E em vez disso as massas voltavam a impor um burgesso. O pior candidato. Uma caricatura de líder que continuaria a encher os jornais e a fazê-lo corar de vergonha sempre que falasse em público.
O povo ignorara as vozes dos Homens Sábios: os escritores, os artistas, os catedráticos de todas as áreas, a comunidade internacional. Relevara os escândalos, as falhas de carácter, o ruído...
Ganhara outra vez!
Do outro lado da linha, um silêncio que crescia, cada vez mais desesperado.
Nada mais havia para dizer.
Desligou. E olhou-se ao espelho. O que fazer agora?
Ponderara vários cenários. Emigrar. Mudar de vida. O peso daquela eleição colectiva incomodava-o visceralmente.
Serviu-se de mais um whisky
E bebeu.

SFC
Fev. 2011

A lista

Já passava da hora. André olhava nervosamente o relógio e perguntava-se se ela ainda viria.
À sua volta, nas outras mesas, as pessoas conversavam, indiferentes, entre torradas e meias de leite.
O empregado aproximou-se:
“O que bai ser?”
- Pode ser café.”
“Expresso ou de saco?”.
“De saco, por favor.”
Voltou a olhar a curva da Arcada. Nada ainda. Só as pessoas carregadas de sacos na azáfama de um fim de tarde às compras no centro.
De repente, apareceu. Impecável como sempre. Vestido vermelho, óculos Prada, e uns tacões de andar e meio. Indiferente aos olhares dos reformados que a viam passar em frente ao Viana e sonhavam com os tempos de juventude.
Sentou-se na mesa, decidida.
“Olá padreco! - brincou - Já chegaste há muito?”
André sorriu. “Não. Acabei de chegar”.
Gisela – assim se chamava - foi directa ao assunto, e entregou-lhe uma lista de duas páginas manuscritas.
“Estes são os últimos. Espero que gostes”.
André observou guloso as páginas que ela lhe dava. Páginas carregadas de pecados. O acordo era simples. Gisela relatava as suas experiências, as suas tentações e aventuras. E André, que vivia na redoma do seminário, lia e relia aquelas confissões e ía-se preparando para, no futuro, ouvir e perdoar.
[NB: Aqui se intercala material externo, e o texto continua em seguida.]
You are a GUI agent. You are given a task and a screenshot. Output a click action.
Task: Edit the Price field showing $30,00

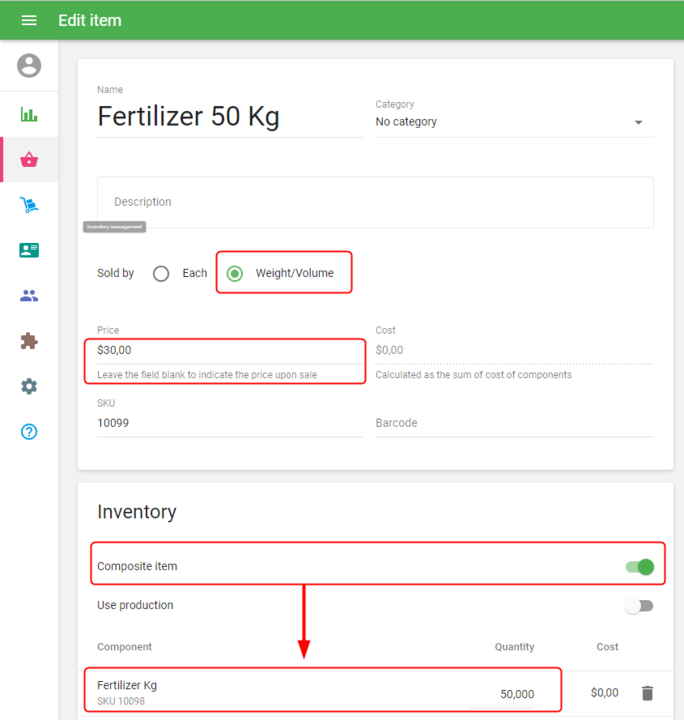pos(229,351)
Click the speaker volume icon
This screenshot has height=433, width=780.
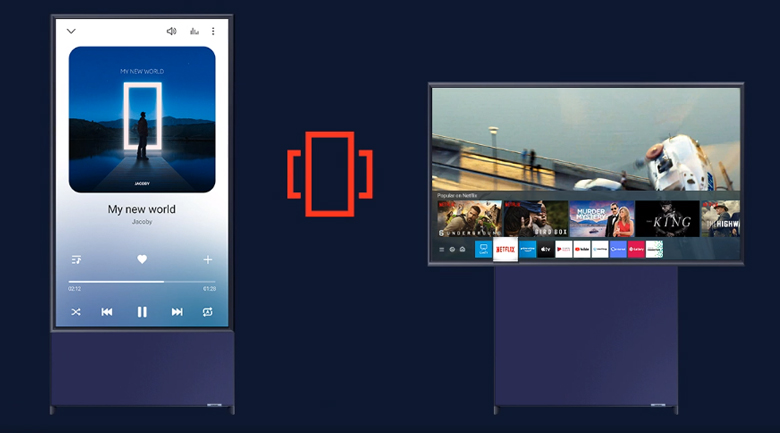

Não há estágios profissionais para os homens de fé e arranjara esta forma de ir ganhando experiência no conhecimento da alma alheia, um ensaio de perdão onde André punha à prova o seu pudor e a sua tolerância.
E Gisela, o que ganhava com isso?
Da parte dela o ritual ganhava um misto de contrição e malícia.
Gostava de o ver corar com aquela lista, quase toda inventada, que ela entregava pontualmente todas as semanas. Depois ficavam a falar uns minutos, sobre tudo e sobre nada, a ver fugir o dia.
À hora da despedida, André beijava-a na testa e sussurrava-lhe: “Vai com Deus”. E ela sentia-se em paz.